The number of competitors and degree of competition that we face in the beauty and related products industry varies widely from country
to country. If our advertising, promotional, merchandising or other marketing strategies are not successful, if we are unable to improve our
product mix and offer new products that represent technological breakthroughs and are aligned with local preferences, if we do not
successfully manage the timing of new product introductions or the profitability of these efforts, if we are unable to improve the
Representative experience, or if for other reasons our Representatives or end customers perceive competitors’ products as having greater
appeal, then our sales and results of operations will be adversely affected.
Our ability to improve our financial performance depends on our ability to anticipate and
respond to market trends and changes in consumer preferences.
Our ability to improve our financial performance depends on our ability to anticipate, gauge and react in a timely and effective manner to
changes in consumer spending patterns and preferences for beauty and related products. We must continually work to develop, produce
and market new products, maintain and enhance the recognition of our brands, achieve a favorable mix of products, and refine our
approach as to how and where we market and sell our products. Consumer spending patterns and preferences cannot be predicted with
certainty and can change rapidly. In addition, certain market trends may be short-lived. There can be no assurance that we will be able to
anticipate and respond to trends timely and effectively in the market for beauty and related products and changing consumer demands and
improve our financial results.
Furthermore, material shifts or decreases in market demand for our products, including as a result of changes in consumer spending patterns
and preferences or incorrect forecasting of market demand, could result in us carrying inventory that cannot be sold at anticipated prices or
increased product returns by our Representatives. Failure to maintain proper inventory levels or increased product returns by our
Representatives could result in a material adverse effect on our business, prospects, financial condition, liquidity, results of operations and
cash flows.
Our success depends, in part, on our key personnel.

DATA LISTING ->
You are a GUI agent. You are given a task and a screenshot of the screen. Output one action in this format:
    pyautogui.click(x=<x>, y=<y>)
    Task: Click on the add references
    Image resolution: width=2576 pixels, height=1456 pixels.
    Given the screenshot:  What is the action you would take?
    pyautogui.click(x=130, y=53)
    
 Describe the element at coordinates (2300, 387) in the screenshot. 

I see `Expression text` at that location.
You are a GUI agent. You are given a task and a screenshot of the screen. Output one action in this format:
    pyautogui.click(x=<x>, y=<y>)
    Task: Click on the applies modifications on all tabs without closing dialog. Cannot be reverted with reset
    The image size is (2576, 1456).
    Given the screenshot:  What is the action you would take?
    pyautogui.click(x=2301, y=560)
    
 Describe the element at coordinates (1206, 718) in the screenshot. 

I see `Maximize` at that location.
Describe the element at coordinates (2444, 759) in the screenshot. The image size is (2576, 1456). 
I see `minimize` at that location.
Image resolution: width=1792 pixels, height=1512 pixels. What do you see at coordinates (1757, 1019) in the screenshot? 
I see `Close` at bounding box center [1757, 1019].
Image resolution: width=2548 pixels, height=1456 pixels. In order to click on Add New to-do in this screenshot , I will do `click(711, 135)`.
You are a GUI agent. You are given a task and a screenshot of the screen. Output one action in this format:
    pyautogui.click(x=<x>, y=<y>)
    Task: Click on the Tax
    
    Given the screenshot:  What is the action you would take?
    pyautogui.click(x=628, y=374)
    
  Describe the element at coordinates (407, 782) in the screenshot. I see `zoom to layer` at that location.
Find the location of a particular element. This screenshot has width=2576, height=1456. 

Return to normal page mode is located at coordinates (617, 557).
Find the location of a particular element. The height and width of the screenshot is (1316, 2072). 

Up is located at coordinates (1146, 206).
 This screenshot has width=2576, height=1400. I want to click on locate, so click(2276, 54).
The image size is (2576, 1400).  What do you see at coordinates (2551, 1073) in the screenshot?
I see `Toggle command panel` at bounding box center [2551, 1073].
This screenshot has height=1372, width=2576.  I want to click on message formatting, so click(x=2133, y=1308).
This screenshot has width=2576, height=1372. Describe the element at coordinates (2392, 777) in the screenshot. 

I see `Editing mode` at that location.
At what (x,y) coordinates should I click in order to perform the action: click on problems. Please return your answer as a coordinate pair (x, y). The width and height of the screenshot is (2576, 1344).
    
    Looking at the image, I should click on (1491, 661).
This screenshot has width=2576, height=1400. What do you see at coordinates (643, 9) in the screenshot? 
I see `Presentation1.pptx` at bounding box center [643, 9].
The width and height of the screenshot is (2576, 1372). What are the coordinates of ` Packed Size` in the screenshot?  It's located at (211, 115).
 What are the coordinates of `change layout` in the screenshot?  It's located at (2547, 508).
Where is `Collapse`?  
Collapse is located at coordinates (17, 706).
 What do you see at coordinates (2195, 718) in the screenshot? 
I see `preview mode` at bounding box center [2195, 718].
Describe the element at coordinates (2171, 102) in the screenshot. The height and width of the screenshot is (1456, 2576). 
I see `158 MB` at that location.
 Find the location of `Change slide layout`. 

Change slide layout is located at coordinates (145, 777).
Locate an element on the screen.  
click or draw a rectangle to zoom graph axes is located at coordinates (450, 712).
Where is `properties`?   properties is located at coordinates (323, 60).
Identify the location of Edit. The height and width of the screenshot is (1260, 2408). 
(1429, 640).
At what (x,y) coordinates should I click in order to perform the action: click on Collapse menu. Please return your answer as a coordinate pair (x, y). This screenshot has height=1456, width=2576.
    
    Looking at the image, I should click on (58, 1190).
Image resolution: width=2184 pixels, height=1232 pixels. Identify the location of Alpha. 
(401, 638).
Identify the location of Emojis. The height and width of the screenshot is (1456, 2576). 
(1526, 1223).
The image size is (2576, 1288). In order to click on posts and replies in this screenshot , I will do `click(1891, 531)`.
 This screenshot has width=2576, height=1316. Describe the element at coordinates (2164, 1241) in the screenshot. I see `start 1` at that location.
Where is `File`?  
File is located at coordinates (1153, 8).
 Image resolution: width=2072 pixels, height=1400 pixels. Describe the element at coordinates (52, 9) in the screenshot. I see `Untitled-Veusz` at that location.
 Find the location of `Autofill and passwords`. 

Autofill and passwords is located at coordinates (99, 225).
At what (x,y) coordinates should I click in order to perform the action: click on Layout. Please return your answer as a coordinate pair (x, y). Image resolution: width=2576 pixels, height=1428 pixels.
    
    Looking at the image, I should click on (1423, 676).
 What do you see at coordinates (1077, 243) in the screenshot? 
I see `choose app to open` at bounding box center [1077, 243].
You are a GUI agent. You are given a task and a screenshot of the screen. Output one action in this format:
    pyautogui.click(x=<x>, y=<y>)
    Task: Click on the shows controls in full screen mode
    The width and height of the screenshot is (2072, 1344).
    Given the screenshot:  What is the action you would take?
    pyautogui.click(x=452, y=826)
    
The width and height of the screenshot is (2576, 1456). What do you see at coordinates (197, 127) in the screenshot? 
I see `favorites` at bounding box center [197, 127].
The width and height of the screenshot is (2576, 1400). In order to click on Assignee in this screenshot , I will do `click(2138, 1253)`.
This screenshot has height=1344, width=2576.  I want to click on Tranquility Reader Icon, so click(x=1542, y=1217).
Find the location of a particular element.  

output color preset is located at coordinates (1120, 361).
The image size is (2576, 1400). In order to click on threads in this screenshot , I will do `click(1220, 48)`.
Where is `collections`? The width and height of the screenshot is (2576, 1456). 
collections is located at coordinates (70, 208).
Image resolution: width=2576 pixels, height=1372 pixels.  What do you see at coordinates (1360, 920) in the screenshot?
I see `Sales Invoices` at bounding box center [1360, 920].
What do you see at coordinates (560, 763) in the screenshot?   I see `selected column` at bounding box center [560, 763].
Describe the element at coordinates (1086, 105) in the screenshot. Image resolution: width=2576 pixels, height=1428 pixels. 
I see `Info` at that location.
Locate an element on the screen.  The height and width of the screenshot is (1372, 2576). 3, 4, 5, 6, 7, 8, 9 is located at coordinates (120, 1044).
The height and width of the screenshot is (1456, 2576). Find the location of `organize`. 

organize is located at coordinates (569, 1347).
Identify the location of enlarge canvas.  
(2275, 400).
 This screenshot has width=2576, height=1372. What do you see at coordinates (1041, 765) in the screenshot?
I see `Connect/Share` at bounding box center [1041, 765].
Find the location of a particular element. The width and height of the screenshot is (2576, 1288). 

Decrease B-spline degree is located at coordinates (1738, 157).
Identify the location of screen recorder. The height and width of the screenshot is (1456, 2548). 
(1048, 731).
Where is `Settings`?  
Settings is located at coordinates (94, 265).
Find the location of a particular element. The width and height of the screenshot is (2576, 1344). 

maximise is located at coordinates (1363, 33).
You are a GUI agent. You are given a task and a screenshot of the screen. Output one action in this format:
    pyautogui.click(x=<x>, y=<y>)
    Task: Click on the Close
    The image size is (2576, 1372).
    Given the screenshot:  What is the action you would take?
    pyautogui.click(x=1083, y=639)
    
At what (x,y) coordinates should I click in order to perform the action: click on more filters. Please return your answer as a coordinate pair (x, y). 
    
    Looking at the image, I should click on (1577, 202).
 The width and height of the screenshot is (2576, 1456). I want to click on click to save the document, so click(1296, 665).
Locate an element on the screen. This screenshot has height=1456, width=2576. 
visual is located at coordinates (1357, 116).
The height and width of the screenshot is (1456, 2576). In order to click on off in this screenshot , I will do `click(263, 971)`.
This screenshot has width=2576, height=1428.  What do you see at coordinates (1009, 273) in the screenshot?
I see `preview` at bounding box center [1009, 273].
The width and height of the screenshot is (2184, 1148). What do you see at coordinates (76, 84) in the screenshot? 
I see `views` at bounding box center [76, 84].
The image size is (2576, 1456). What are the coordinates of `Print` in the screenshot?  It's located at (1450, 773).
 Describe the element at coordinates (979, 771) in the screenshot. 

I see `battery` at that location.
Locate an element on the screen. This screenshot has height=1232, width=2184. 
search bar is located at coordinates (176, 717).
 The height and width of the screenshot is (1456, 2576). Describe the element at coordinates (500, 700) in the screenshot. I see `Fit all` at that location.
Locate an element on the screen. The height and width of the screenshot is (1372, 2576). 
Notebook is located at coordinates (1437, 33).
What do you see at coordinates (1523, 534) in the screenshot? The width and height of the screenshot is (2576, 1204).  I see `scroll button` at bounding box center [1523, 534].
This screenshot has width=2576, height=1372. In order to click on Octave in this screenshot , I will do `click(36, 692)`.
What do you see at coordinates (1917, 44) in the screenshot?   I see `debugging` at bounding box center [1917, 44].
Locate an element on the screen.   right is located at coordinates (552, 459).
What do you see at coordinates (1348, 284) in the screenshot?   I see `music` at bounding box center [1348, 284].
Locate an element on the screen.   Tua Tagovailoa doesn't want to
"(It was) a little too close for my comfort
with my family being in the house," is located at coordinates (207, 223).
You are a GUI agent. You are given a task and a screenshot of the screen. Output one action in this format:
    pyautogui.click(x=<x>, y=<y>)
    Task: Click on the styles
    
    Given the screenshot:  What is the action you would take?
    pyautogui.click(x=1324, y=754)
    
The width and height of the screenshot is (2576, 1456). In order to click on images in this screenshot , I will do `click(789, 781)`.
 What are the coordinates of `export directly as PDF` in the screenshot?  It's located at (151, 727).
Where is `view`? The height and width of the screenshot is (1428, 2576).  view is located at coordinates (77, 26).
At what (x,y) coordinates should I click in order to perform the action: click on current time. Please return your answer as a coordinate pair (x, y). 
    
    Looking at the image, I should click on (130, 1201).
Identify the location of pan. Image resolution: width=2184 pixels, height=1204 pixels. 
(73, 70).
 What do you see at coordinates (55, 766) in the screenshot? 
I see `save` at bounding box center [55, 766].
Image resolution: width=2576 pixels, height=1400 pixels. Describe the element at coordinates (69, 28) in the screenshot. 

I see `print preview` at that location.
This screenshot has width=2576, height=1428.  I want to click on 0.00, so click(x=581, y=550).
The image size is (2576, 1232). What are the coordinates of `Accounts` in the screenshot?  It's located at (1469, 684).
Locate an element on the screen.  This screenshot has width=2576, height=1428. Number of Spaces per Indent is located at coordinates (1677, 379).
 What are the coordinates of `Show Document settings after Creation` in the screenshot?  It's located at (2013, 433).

PROBLEMS ->
(a) In the risk-factor excerpt, what two results could follow from material shifts or decreases in market demand for the company's products?
(b) Do these statements agree with the risk-factor excerpt? Answer yes or no for each and quote the words that decide it. (i) Consumer spending patterns and preferences can be predicted with certainty. (ii) The degree of competition the company faces is about the same in every country. (iii) Some market trends may not last long.

THE ANSWERS ->
(a) The company could carry inventory that cannot be sold at anticipated prices, or its Representatives could return more products.

(b)
(i) No: "Consumer spending patterns and preferences cannot be predicted with certainty and can change rapidly."
(ii) No: "varies widely from country to country."
(iii) Yes: "certain market trends may be short-lived."